In recent years, silica gels have developed a lot of interest due to their extraordinary properties and their existing and potential applications in science and technology. Silica gel has a wide range of applications such as a desiccant, as a preservation tool to control humidity, as an adsorbent, as a catalyst and as a cata-lyst support. Silica gel is a rigid three-dimensional network of colloidal silica, and is classified as: aqua-gel, alco-gel, xero-gel and aero-gel. Out of all known solid porous materials, aero-gels are particularly known for their high specific surface area, high porosity, low bulk density, high thermal insulation value, ultra low dielectric constant and low index of refraction. Because of these extraordinary properties silica aero-gel has many commercial applications such as thermal window insulation, acoustic barriers, super-capacitors and catalytic supports. However, monolithic silica aero-gel has been used extensively in high energy physics in Cherenkov radiation detectors and in shock wave studies at high pressures, inertial confinement fusion (ICF) radio-luminescent and micrometeorites. Silica gel can be prepared by using various sol gel precursors but the rice husk (RH) is considered as the cheapest source for silica gel production. Rice husk is a waste product abundantly available in rice producing countries during milling of rice. This review article aims at summarizing the developments carried out so far in synthesis, properties, characterization and method of determination of silica, silica gel, silica aero-gel and silica xero-gel. The effect of synthesis parameters such as pH, temperature of burning the rice husk, acid leaching prior to formation of rice husk ash (RHA) on the properties of final product are also described. The attention is also paid on the application of RH, RHA, sil-ica, silica aero-gel and silica xero-gel. Development of economically viable processes for getting rice husk silica with specific properties assumes importance at this juncture. Copyright © 2012 by BCREC UNDIP. All rights reserved.

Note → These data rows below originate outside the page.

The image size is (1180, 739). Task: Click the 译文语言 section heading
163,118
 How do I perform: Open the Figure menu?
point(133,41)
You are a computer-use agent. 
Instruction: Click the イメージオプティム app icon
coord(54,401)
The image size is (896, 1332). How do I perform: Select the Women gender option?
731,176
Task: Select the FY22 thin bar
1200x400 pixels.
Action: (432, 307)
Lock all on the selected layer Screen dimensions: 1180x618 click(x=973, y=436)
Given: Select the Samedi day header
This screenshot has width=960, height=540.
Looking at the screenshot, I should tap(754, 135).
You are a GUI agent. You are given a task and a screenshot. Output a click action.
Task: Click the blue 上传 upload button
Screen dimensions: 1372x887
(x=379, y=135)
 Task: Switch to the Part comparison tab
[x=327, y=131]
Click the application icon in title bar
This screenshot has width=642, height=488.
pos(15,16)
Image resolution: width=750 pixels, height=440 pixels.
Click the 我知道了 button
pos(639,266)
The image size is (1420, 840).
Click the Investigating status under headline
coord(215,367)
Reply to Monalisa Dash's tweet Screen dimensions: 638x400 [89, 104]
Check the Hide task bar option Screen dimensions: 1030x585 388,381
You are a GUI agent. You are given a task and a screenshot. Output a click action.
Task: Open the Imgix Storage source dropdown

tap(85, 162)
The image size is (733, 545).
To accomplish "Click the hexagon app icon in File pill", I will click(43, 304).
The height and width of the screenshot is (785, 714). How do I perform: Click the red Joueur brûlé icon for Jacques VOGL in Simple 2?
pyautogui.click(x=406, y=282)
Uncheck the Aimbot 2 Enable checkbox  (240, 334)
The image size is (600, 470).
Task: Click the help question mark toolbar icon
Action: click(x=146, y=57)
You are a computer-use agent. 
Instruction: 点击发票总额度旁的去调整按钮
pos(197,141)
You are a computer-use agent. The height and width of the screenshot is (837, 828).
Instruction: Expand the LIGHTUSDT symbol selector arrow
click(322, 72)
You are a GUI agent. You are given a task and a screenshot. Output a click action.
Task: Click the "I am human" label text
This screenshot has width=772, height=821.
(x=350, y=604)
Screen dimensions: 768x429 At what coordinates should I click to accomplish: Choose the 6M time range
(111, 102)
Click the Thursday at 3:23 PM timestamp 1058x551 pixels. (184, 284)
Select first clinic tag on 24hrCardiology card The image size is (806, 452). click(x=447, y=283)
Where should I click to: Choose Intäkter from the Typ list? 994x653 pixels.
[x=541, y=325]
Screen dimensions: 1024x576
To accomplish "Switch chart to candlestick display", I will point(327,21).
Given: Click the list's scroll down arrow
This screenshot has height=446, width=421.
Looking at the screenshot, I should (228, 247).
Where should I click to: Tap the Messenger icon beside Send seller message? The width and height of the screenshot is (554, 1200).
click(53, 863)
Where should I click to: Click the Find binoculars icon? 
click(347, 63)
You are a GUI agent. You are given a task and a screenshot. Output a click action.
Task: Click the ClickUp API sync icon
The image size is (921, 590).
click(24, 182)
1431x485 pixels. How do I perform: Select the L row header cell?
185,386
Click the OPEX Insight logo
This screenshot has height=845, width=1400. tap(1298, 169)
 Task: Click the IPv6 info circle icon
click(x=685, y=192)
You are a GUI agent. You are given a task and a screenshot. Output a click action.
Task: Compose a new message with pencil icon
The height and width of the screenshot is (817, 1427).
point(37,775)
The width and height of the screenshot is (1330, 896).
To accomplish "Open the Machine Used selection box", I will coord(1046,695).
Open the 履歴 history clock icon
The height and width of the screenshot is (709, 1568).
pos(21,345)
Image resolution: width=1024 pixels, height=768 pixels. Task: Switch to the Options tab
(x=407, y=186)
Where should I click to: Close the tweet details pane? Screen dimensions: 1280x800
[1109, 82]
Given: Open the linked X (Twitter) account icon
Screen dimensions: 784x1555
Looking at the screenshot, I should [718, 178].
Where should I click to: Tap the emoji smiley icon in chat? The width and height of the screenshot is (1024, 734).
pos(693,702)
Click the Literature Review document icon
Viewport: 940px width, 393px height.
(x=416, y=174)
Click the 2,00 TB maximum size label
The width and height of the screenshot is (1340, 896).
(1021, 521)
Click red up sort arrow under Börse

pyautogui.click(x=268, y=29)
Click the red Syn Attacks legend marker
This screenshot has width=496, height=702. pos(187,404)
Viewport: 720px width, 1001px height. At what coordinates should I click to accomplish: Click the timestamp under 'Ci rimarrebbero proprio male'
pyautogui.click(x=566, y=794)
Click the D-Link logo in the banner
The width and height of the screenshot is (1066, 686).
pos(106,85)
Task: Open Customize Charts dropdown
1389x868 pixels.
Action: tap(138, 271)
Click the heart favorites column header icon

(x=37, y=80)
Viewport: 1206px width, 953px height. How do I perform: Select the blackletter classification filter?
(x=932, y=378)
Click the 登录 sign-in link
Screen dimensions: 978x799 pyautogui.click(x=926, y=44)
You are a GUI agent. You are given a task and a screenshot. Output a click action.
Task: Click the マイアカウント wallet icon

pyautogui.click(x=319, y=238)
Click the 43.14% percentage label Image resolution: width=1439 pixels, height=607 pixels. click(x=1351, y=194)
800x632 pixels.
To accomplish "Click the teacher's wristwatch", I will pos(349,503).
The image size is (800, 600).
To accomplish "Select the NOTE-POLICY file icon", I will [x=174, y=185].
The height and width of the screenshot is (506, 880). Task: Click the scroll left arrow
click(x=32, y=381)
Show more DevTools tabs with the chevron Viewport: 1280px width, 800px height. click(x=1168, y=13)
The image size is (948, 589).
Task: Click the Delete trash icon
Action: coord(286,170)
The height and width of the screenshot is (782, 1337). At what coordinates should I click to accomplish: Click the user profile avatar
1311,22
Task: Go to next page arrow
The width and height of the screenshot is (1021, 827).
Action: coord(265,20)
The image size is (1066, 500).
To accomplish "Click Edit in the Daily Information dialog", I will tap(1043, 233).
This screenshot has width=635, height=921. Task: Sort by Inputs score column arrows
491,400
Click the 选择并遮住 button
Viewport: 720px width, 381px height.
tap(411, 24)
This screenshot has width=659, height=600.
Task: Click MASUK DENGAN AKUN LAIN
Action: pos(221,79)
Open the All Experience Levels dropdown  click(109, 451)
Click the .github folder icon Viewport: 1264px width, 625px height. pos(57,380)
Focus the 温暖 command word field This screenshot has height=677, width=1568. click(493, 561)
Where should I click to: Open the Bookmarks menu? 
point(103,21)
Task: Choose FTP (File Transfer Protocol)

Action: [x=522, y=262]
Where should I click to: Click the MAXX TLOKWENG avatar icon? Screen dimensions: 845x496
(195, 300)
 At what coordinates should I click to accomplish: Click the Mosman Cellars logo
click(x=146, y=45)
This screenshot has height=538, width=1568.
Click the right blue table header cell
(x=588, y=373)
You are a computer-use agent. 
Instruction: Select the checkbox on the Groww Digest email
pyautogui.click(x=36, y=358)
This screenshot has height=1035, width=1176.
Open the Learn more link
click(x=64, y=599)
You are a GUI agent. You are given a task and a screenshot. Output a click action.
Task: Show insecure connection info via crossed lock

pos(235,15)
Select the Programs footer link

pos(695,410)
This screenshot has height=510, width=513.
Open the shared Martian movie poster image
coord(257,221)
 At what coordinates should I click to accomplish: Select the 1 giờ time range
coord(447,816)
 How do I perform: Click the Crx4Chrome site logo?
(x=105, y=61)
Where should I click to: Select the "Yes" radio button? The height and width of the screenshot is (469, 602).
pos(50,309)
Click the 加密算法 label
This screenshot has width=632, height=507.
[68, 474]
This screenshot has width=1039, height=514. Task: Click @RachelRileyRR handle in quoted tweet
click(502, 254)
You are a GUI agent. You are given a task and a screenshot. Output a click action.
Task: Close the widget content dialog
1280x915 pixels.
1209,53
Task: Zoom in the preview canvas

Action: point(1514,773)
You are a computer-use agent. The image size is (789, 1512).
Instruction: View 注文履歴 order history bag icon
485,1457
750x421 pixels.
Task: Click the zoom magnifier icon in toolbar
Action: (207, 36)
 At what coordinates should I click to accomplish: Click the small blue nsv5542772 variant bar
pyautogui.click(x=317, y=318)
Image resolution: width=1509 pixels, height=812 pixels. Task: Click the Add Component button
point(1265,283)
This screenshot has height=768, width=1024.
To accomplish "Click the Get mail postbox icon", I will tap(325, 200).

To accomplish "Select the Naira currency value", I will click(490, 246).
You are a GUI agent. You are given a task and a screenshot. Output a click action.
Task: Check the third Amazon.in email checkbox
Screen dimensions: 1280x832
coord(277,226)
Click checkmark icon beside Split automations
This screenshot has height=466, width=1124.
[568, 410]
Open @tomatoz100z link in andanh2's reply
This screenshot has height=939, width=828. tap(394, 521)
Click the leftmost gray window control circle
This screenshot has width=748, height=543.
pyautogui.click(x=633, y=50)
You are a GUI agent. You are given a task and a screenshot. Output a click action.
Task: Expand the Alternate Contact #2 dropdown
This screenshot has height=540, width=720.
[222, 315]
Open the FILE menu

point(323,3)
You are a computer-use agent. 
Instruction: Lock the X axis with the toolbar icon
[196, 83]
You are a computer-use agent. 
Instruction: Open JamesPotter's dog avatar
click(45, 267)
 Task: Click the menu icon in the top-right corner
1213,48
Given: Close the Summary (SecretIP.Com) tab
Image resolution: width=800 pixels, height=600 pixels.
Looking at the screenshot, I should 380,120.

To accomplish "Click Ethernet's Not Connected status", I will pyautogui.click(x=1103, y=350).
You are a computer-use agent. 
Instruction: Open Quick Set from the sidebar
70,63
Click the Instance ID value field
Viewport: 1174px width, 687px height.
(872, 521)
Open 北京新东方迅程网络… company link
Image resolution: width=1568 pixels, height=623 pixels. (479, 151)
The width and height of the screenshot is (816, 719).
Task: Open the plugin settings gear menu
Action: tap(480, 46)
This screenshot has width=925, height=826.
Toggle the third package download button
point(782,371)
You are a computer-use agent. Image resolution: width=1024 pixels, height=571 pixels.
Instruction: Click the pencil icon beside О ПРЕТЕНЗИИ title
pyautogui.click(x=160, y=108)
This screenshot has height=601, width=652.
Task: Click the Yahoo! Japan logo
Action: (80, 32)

Received: 23th November 2011, Revised: 09th January 2012, Accepted: 10th January 2012

[How to Cite: R. Prasad, and M. Pandey. (2012). Rice Husk Ash as a Renewable Source for the Production of Value Added Silica Gel and its Application: An Overview. Bulletin of Chemical Reaction Engineering & Catalysis, 7 (1): 1-25. doi:10.9767/bcrec.7.1.1216.1-25]

[How to Link / DOI: http://dx.doi.org/10.9767/bcrec.7.1.1216.1-25 ]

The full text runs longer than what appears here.